Resuming federal executions for the first time in 17 years isn't just cruel, it's reckless and dangerous

In July 2020, federal executions were resumed for the first time in 17 years in the middle of a deadly pandemic. From the start, the ACLU has been vocal about the risk that these federal executions would pose to everyone involved. Executions require the congregation of hundreds of people — prison staff, reporters, spiritual advisors, family members, and witnesses. Many of these people travel from around the country to Terre Haute, Indiana. They stay at local hotels, eat at local restaurants, spend time in the prison, and then return home. 

On July 2, 2020, the ACLU filed Hartkemeyer v. Barr on behalf of Reverend Seigen Hartkemeyer, a spiritual advisor who had ministered to Wesley Purkey, executed by the federal government on July 14, 2020, for more than a decade. Reverend Hartkemeyer was forced to choose between his health and performing his spiritual duties to Mr. Purkey in his final moments. The ACLU’s suit — which was denied by the courts — focused on Reverend Hartkemeyer’s protections under the Religious Freedom Restoration Act.

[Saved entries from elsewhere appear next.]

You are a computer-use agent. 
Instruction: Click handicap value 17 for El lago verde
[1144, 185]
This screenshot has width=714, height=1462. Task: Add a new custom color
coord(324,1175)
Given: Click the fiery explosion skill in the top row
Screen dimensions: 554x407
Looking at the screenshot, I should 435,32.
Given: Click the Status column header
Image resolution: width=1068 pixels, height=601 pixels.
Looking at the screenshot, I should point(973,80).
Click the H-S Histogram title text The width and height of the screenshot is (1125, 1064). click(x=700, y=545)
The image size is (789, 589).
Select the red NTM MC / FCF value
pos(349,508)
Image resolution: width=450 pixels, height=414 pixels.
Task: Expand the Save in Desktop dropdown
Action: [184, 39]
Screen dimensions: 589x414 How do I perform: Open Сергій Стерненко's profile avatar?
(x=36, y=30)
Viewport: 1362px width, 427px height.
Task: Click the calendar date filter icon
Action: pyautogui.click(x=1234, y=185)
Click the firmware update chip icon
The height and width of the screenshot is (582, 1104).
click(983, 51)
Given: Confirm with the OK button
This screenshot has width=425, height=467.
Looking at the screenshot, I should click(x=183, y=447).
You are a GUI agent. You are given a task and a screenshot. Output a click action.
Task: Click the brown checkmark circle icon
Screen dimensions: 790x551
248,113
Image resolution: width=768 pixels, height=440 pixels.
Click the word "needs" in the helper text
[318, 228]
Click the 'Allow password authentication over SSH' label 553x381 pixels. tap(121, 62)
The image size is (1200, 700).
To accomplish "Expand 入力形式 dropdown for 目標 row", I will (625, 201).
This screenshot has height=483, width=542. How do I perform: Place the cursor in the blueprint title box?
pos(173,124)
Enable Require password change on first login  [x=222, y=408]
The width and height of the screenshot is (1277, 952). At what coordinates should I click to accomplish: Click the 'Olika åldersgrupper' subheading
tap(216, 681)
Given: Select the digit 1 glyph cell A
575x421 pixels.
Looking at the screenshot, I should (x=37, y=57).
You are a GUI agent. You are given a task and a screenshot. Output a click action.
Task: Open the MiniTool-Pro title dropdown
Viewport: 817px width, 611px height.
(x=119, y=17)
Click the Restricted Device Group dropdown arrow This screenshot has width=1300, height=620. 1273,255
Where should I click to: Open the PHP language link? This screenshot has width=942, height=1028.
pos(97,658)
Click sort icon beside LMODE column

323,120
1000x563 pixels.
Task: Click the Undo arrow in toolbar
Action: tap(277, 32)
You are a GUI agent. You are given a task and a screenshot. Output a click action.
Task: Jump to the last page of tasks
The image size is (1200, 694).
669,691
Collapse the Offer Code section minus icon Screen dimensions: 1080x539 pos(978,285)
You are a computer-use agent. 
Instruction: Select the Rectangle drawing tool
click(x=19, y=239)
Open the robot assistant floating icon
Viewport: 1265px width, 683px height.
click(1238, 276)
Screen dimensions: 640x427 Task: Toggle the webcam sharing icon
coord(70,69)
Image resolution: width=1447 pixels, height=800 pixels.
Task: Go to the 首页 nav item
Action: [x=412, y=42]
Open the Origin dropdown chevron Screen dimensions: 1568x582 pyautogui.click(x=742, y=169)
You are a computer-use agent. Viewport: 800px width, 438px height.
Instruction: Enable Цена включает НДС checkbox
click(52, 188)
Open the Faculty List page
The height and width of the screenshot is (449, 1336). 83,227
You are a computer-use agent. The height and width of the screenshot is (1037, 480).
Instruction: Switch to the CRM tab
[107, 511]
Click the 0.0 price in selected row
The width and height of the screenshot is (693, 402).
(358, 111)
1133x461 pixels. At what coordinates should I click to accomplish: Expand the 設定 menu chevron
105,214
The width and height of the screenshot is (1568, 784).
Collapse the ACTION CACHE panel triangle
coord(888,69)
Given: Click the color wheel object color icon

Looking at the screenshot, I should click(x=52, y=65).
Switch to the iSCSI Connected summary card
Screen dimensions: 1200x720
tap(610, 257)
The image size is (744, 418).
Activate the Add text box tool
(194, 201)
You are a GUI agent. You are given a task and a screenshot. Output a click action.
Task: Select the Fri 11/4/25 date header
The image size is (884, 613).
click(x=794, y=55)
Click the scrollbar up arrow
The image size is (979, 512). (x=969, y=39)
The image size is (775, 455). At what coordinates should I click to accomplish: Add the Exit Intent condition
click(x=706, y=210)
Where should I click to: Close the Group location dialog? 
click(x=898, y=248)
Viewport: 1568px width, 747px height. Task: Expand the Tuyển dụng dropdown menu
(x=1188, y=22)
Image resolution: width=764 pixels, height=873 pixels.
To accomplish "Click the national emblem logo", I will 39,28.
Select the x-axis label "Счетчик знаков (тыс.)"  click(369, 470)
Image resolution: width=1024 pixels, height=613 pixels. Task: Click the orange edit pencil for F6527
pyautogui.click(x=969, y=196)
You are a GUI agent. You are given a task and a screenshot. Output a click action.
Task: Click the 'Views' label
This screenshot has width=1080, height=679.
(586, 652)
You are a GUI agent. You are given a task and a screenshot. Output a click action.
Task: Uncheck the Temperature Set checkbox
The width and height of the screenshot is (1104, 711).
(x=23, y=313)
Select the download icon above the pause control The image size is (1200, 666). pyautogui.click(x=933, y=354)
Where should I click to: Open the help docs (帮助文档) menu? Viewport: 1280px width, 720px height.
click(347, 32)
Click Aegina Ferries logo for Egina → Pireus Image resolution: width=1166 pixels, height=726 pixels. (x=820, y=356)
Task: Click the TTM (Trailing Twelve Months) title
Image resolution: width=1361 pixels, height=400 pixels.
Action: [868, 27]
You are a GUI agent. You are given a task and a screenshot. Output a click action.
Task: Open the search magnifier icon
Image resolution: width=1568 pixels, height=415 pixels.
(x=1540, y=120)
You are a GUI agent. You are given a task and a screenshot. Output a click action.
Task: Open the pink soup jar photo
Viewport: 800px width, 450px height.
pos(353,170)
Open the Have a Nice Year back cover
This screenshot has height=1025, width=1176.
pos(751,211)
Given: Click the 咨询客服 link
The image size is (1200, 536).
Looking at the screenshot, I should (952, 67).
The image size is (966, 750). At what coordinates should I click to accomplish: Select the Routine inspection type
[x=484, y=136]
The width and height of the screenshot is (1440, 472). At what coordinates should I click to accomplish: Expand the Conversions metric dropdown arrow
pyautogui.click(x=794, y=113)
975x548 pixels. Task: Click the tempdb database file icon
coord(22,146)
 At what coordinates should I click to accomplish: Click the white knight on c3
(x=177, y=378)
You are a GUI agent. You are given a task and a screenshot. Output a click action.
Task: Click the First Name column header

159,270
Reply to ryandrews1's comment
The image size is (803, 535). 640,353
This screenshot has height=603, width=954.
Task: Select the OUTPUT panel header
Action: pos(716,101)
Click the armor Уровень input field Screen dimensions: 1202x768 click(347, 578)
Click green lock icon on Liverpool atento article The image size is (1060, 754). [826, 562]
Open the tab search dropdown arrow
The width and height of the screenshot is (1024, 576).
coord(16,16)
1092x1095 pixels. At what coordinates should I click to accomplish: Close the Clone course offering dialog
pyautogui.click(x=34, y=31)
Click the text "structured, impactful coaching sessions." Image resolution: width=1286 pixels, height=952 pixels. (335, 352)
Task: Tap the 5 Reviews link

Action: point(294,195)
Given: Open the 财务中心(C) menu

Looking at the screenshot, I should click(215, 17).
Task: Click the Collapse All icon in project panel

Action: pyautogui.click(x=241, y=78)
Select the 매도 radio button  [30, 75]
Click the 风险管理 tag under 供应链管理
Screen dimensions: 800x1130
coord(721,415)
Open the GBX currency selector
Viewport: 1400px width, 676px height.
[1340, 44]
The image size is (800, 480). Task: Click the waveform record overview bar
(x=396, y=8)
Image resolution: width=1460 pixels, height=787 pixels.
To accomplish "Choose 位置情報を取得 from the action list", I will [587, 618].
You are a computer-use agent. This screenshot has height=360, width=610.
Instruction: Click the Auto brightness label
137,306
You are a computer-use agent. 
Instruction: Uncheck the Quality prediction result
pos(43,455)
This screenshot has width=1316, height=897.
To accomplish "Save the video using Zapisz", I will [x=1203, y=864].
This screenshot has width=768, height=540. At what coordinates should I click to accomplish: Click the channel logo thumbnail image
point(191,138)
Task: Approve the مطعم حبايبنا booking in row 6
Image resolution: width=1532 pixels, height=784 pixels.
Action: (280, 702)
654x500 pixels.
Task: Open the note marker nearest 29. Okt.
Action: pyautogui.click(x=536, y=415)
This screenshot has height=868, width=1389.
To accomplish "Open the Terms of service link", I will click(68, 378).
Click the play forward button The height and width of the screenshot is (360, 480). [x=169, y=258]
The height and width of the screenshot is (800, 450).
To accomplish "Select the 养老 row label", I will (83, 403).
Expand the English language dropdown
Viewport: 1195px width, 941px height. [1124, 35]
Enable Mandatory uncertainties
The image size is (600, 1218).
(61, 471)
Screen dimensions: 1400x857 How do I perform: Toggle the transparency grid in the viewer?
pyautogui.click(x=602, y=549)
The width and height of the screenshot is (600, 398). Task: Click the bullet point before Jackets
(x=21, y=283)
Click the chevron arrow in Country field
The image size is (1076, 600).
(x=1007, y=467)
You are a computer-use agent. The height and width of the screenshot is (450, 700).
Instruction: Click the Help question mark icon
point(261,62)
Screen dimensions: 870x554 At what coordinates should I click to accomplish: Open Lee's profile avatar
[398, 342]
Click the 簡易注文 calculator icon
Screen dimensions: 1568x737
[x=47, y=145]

Five months later, we have seen the predictions made in that case come to life. Yusuf Ahmed Nur acted as the spiritual advisor to Orlando Hall, who was executed on Nov. 19. A few days later, Mr. Nur tested positive for COVID-19. In response to a new lawsuit brought on behalf of prisoners at the Terre Haute prison, the BOP has now disclosed that eight members of the execution team from Mr. Hall’s case tested positive for COVID-19 after the execution. It also admitted that two of the executioners in the execution chamber with Mr. Nur removed their masks while in the execution chamber with Mr. Nur and Mr. Hall.   

Documents we received from discovery in Hartkemeyer v. Barr, and by suing the government after a FOIA request went unanswered, have shown how completely negligent the government has been in its approach to contact tracing, testing, and other important measures to slow the spread of COVID-19. The result has been major spikes of infection in Terre Haute Federal Correctional Complex, as well as in Vigo County, where the prison is located.

As of December 14, 2020, the federal government still plans to execute at least three more people before Inauguration Day. That’s despite an executive order to curtail movement in the state of Indiana, and the fact that an outgoing president has not executed anyone since 1889. The rush to execute people during a pandemic is reckless, dangerous, and depraved. It must not happen.